Но только на первый взгляд может показаться, что внимание Осоргина привлекали не слишком важные события и герои, что перед нами — история курьезов. За жестокими картинами крепостничества, унижения человеческого достоинства, через которое прошли поколения русских людей, стояли размышления об истоках духовного рабства — плена, в который попали многие наши соотечественники в двадцатом веке, хоть «нынешний раб не так заметен».
Осоргин собрал целую коллекцию разного рода суеверий, и эта тема тоже оказалась вечной. И сейчас безнадежность часто толкает человека не к нравственным поискам, не на трудный путь построения храма в душе, а к увлечению современными любостаями и фармазонами, которые, впрочем, зовутся теперь иначе. Осоргин прослеживает, как легко может возникнуть культ, как немного надо, чтобы поверили шарлатану: «Чтобы стать вождем и диктатором, нужно быть несколько умнее рядовых дураков, обещать им рай земной и небесный и играть на их грубых рабских чувствах, как на вишневой дудочке» («Кузька-бог»).

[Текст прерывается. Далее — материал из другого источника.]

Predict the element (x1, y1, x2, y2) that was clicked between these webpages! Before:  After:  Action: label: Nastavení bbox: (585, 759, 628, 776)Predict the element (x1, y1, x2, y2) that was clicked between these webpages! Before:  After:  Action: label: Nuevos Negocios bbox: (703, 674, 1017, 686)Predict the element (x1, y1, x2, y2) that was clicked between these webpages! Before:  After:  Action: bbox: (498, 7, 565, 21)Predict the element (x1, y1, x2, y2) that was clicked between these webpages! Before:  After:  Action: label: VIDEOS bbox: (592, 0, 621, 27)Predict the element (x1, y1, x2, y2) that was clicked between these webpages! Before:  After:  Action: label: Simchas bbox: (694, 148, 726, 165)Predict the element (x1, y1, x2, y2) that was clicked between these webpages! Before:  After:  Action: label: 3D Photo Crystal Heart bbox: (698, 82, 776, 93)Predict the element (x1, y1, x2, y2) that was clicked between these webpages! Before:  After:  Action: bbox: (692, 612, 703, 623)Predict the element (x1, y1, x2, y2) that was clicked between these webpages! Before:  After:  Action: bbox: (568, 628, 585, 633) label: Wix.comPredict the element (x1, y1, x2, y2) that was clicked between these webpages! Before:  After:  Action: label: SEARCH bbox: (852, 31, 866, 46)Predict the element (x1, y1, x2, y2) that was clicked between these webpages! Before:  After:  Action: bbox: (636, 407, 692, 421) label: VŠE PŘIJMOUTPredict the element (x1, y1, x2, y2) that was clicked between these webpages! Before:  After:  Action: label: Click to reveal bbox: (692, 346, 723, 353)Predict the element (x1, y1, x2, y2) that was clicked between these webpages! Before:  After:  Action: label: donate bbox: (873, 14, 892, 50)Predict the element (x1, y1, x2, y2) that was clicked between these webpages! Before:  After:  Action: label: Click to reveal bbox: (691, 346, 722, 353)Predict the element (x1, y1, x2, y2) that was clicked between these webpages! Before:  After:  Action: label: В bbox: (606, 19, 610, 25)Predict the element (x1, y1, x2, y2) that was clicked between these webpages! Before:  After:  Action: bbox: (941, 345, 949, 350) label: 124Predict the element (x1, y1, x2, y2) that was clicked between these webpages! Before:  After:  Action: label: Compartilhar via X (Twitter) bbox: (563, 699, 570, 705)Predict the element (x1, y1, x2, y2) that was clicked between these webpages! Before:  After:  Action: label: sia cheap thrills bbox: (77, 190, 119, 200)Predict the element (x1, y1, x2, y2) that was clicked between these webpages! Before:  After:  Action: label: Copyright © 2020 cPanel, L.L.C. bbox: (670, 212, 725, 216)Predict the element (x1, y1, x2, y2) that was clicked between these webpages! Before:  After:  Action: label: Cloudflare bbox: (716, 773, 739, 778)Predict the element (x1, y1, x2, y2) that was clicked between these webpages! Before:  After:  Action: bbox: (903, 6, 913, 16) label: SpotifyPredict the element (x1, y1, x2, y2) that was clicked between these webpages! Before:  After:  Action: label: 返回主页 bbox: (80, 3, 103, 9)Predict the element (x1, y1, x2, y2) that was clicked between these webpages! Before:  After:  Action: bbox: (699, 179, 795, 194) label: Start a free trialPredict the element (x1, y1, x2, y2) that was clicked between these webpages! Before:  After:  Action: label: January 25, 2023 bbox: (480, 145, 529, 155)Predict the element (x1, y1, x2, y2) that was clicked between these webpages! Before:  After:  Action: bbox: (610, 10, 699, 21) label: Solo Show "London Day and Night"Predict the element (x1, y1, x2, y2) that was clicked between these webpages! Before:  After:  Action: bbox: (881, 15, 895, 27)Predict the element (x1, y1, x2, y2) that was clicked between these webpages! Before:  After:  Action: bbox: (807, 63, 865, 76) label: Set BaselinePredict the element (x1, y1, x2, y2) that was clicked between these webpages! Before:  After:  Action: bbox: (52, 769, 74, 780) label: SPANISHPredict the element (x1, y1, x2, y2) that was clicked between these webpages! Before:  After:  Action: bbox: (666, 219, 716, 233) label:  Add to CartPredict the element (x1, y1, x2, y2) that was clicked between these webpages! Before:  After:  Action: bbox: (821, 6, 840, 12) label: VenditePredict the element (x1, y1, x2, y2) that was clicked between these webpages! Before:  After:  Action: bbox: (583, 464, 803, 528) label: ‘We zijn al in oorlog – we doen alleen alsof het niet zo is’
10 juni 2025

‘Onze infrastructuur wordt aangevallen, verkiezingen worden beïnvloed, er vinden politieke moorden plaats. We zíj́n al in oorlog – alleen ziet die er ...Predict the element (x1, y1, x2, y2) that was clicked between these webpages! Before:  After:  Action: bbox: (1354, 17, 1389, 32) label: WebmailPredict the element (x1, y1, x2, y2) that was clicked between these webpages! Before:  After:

И еще одна постоянная тема Осоргина — воспоминания о России, раздумья о ее судьбе. Можно только позавидовать его упоенной влюбленности в родные места, его восхищению природой, языком, самобытным характером русского человека: «Мы говорим здесь лишь о себе, не желая впутывать иностранцев; дело в том, что в одной только дельте нашей реки Лены в пору разлива с удобством тонет любое европейское государство, обычно без остатка, и только от некоторых остаются рожки и ножки. Так что разговор о реке — наше дело семейное» («Конец Ваньки-Каина»). Или: «Соловьиное пенье — дело русское; иностранцы ничего о нем толком не знают, у них даже и нет соловьиной науки. И рассказать им про нее невозможно, потому что у них нет подходящих слов. Никакой переводчик не переведет на иностранный язык всех тонкостей переводов (колен) соловьиного пенья: пульканье, клокотанье, раскат, плёнканье, дробь, лешева дудка, кукушкин перелет, гусачок, юлиная стукотня, почин, оттолчка…» («Соловей»). Нет уже у нас соловьиной науки. И сами мы не становимся ли иностранцами в своей стране, нуждающимися в переводе, когда речь идет о природе? Уже в начале 1930-х гг. Осоргин видел приближение времен, когда будут «устранены мешающие движению и оскорбляющие глаз реки, ручьи, родники», когда исчезнут «бесполезные фиалки», и пытался предостеречь своих соотечественников. Но его голос не был услышан, так же как и многие другие голоса. Наши дети еще долгие годы будут пожинать плоды этой глухоты.